Em entrevista exclusiva ao GLOBO, Kopenawa sintetiza em poucas palavras como ele vê o impacto que o julgamento pode ter. "O marco temporal vai permitir que continuem roubando nossas terras", afirma.
Na entrevista, Kopenawa faz duras críticas ao governo federal que, na sua opinião, apoia garimpeiros ilegais que vêm invadindo terras indígenas, ameaçando aldeias e destruindo a natureza. "Aumentou (o número de garimpeiros), sim, por conta do apoio do governo. O governo não quer nos proteger", diz.
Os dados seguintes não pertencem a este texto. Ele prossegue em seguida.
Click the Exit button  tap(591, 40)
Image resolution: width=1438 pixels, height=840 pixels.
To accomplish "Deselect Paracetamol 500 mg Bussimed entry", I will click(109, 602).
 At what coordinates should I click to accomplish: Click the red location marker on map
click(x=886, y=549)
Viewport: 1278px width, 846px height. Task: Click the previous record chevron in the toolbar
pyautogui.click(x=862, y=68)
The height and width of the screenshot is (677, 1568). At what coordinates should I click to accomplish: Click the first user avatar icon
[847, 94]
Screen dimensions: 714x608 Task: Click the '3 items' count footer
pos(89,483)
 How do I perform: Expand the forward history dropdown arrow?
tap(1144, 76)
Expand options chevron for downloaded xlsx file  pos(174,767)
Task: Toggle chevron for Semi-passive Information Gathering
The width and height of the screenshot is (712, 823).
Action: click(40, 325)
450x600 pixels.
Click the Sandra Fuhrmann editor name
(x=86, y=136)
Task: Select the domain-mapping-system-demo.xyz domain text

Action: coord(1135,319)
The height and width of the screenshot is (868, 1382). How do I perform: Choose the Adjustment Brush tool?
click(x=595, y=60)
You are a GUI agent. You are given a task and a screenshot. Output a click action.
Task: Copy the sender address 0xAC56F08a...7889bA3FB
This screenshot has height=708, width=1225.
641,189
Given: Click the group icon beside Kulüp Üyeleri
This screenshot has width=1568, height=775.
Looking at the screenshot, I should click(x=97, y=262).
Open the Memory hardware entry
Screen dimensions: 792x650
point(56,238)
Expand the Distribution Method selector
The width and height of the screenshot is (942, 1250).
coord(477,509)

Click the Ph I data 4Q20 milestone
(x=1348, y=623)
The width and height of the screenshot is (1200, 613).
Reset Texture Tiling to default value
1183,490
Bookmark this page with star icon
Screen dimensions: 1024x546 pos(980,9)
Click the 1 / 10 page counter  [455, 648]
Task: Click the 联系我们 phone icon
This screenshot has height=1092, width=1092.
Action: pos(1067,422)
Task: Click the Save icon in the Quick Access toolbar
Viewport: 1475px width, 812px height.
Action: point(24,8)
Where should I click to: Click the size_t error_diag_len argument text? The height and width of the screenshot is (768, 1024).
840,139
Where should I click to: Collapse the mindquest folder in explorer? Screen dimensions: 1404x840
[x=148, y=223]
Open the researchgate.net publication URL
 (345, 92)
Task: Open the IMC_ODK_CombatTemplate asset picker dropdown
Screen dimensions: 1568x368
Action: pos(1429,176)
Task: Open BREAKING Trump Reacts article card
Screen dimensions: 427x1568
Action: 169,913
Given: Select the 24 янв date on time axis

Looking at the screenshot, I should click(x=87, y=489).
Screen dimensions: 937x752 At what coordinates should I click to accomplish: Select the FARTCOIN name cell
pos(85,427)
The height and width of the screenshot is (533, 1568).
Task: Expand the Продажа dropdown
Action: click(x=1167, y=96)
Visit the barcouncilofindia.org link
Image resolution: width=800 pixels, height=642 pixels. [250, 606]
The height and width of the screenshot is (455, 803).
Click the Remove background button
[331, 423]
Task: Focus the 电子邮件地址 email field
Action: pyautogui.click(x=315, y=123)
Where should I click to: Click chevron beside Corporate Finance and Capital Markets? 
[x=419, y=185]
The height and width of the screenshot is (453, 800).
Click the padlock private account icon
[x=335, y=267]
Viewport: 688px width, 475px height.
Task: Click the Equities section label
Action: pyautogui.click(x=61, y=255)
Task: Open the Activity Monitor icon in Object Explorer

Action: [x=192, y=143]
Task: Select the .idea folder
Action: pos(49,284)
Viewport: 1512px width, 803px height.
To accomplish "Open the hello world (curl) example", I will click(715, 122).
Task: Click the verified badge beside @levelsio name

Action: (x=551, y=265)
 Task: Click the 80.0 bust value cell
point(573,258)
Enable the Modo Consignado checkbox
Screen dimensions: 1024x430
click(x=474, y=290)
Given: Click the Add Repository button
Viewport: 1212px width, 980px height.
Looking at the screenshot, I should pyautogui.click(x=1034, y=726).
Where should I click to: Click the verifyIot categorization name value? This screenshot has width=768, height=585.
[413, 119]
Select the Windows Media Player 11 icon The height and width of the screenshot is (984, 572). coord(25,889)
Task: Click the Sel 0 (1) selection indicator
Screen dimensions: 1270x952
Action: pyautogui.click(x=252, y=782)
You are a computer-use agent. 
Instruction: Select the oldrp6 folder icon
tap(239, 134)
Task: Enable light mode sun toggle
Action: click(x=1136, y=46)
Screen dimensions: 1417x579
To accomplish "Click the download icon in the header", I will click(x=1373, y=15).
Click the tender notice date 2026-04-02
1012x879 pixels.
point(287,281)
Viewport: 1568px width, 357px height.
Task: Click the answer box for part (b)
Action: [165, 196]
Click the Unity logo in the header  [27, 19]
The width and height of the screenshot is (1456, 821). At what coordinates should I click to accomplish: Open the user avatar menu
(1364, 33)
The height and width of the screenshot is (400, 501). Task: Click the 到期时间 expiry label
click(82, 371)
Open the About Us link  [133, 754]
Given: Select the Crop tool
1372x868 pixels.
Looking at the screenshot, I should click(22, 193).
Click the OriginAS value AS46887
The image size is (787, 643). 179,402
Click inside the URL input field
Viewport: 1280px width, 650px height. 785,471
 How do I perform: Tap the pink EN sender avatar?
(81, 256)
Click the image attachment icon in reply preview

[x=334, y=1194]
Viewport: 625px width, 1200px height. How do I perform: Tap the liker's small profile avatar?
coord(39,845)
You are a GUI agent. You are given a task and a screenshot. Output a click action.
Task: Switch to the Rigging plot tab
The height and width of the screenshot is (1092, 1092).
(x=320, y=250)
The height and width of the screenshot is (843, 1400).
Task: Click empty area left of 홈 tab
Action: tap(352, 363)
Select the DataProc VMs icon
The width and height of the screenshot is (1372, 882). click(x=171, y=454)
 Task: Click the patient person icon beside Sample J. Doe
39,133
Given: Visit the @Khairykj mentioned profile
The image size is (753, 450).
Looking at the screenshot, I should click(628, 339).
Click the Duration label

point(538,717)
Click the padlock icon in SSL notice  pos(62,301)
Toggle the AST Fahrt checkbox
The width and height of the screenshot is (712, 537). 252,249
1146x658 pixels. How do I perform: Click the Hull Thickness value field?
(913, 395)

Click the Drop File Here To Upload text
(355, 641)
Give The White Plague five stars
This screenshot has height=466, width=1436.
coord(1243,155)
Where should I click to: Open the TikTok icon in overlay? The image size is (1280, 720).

O GLOBO - Na semana passada, o STF deu início ao julgamento do marco temporal. Qual a consequência para os índios se o STF adotar essa tese para as demarcações de terras indígenas?
Davi Kopenawa: Foi o povo indígena que ocupou todo o Brasil. O marco temporal não é bom para os povos indígenas do Brasil. Já sofremos muito no tempo em que não sabíamos o que era bom ou ruim para o nosso povo. Quando eles (brancos) ficavam mentindo pra gente. O marco temporal é uma tentativa de prejudicar o nosso povo. O marco temporal vai permitir que continuem roubando nossas terras e até mesmo diminuir as que já temos, porque eles falam que elas são grandes demais. O pensamento do branco é de querer mais terra, mais riqueza. Então, pra mim, isso é muito negativo.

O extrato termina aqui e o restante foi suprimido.